How would you advise this mother?

Send your responses to colorofmoney@washpost.com. Be sure to include your full name, city and state. Put “A mother’s love” in the subject line."

My response: What are the probable outcomes here?

1. "Junior" likes fast-food restaurant management as a job, and he's blessed with an employer who likes him. He is on the fast track to success, and will learn at least as much about life this way as he would by pursuing a conventional associate's or bachelor's degree. His experience should count as a credential if he has to look for another job, and will be useful if he launches his own business. Let him roll.

2. Junior does not actually have a vocation to be a restaurant manager; he just couldn't keep up with the work at his college. Five or ten years down the road, he will feel a need to go back to college. He will probably be a better student--more maturity, discipline, general knowledge--but he'll feel out of the social whirl because he's no longer interested in dating 17-year-olds. Could be worse. If he needs a degree, he'll be able to get it; for federal student grant purposes it's better to have wasted one year than two.

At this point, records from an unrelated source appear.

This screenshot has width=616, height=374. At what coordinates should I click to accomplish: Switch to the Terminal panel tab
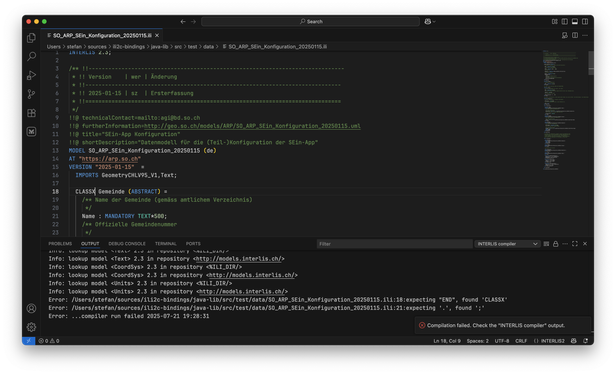click(165, 244)

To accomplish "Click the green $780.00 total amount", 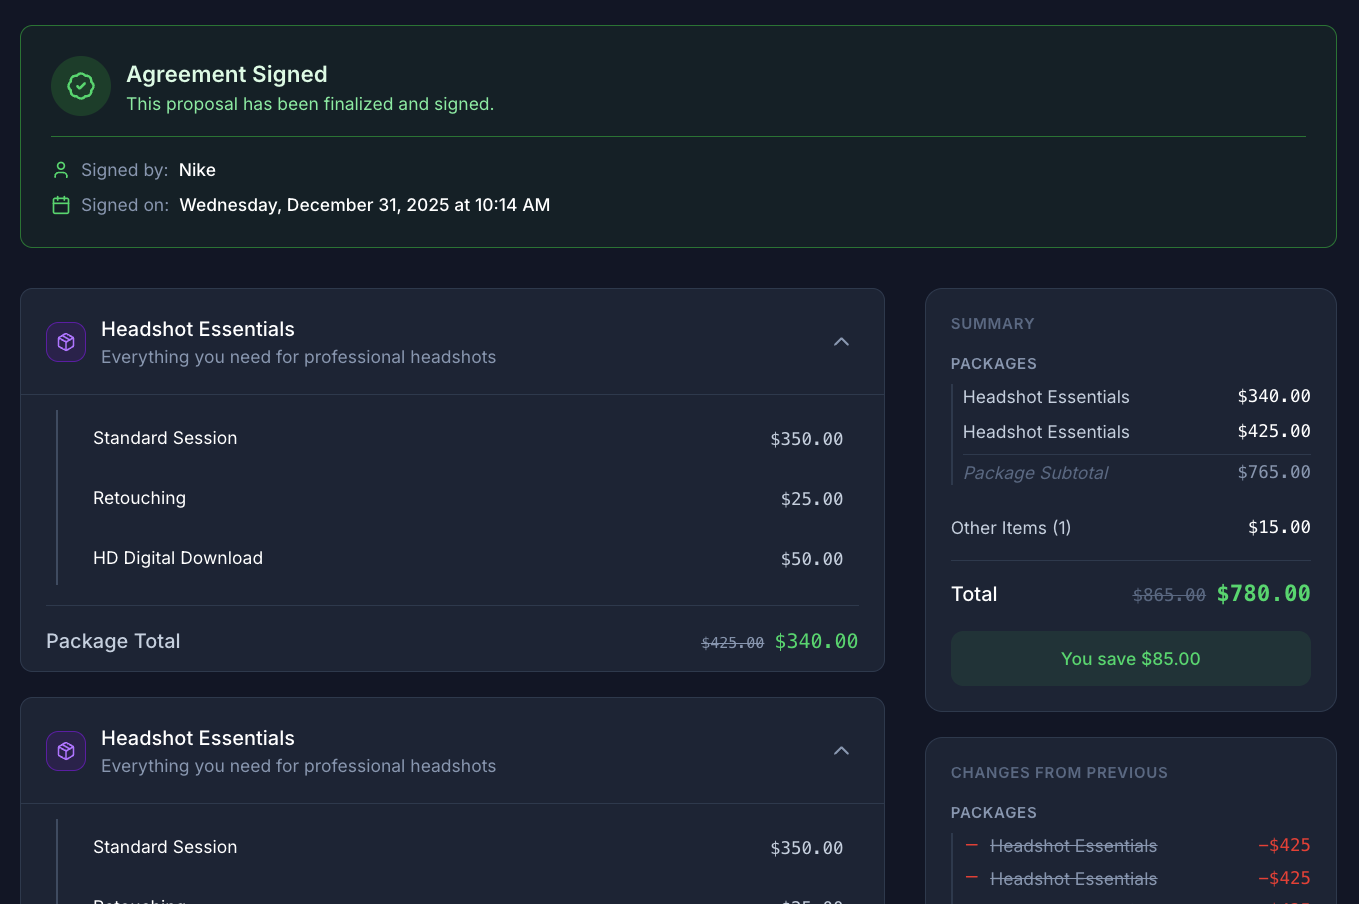I will click(x=1263, y=594).
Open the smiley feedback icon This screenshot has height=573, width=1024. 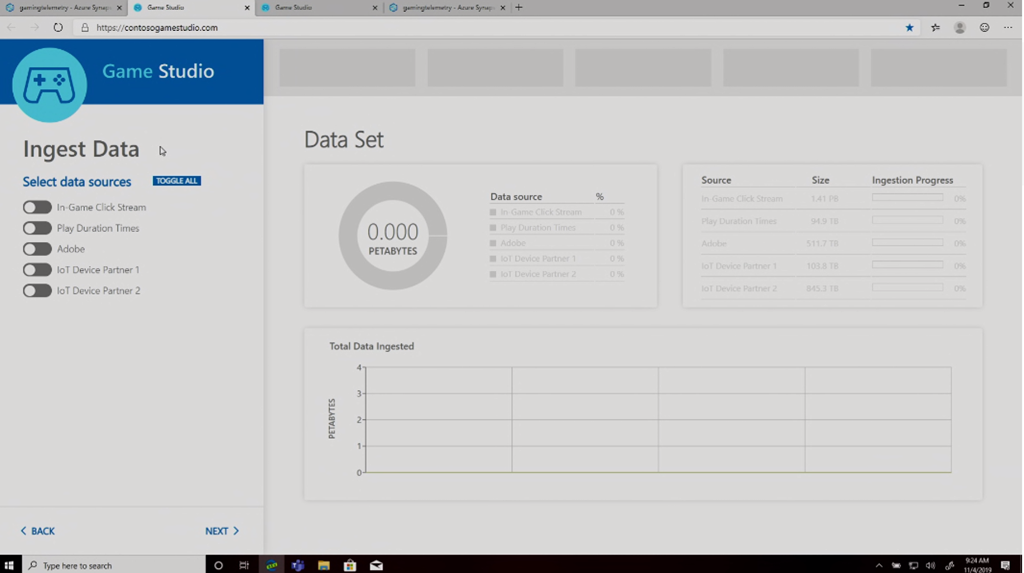[x=984, y=28]
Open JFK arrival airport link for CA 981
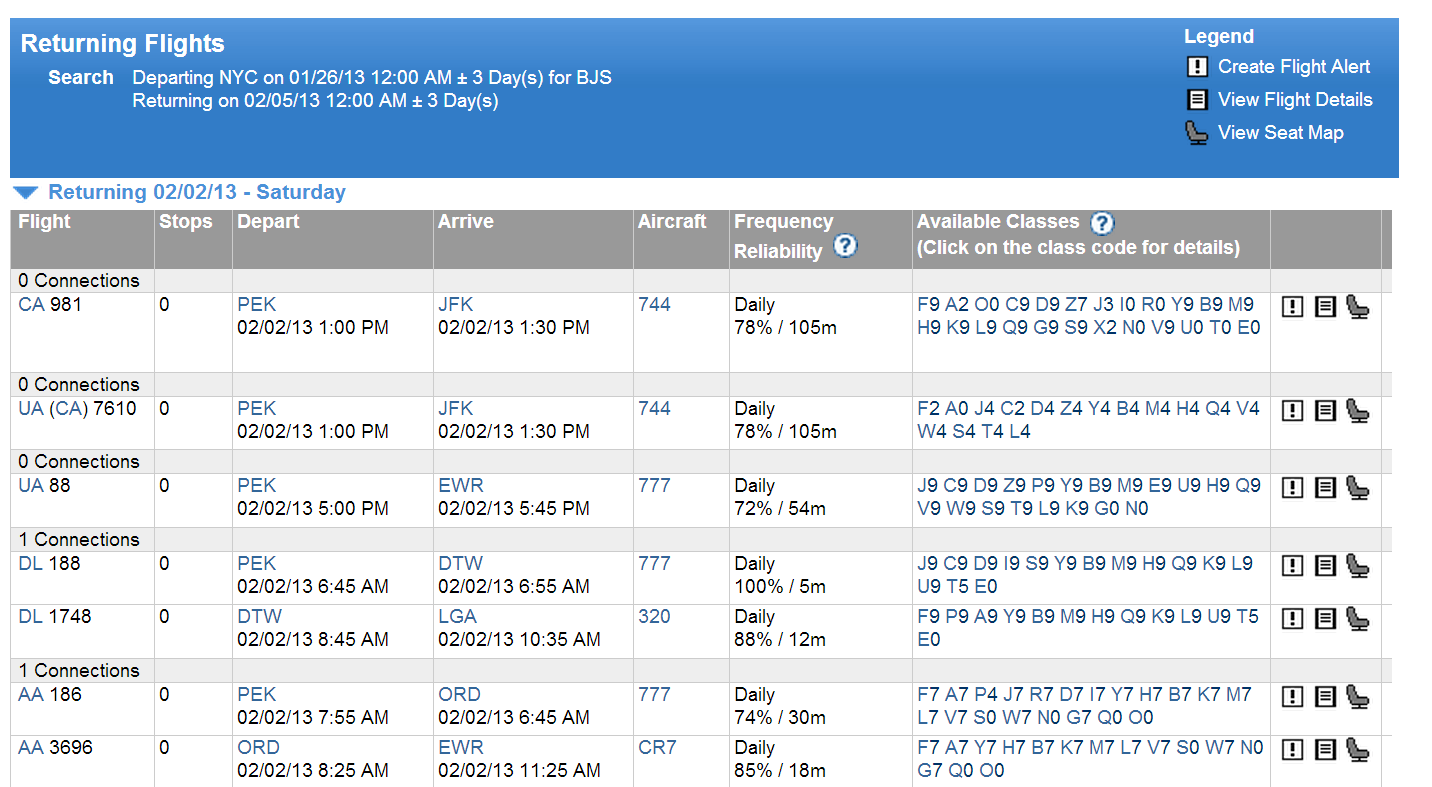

Parents of kids like Junior should think carefully about the reasons for their discontent (if they feel any). Is there a real reason to believe that being a restaurant manager will interfere with Junior's own real life goals? Is there, more likely, just a perception that your friends with the children in law school or music school or whatever have scored a point whenever the conversation turns to your son the restaurant manager? If it's the latter, look ahead...isn't a contented restaurant manager a better asset to the family than a depressed lawyer, failed musician, or alcoholic ex-doctor?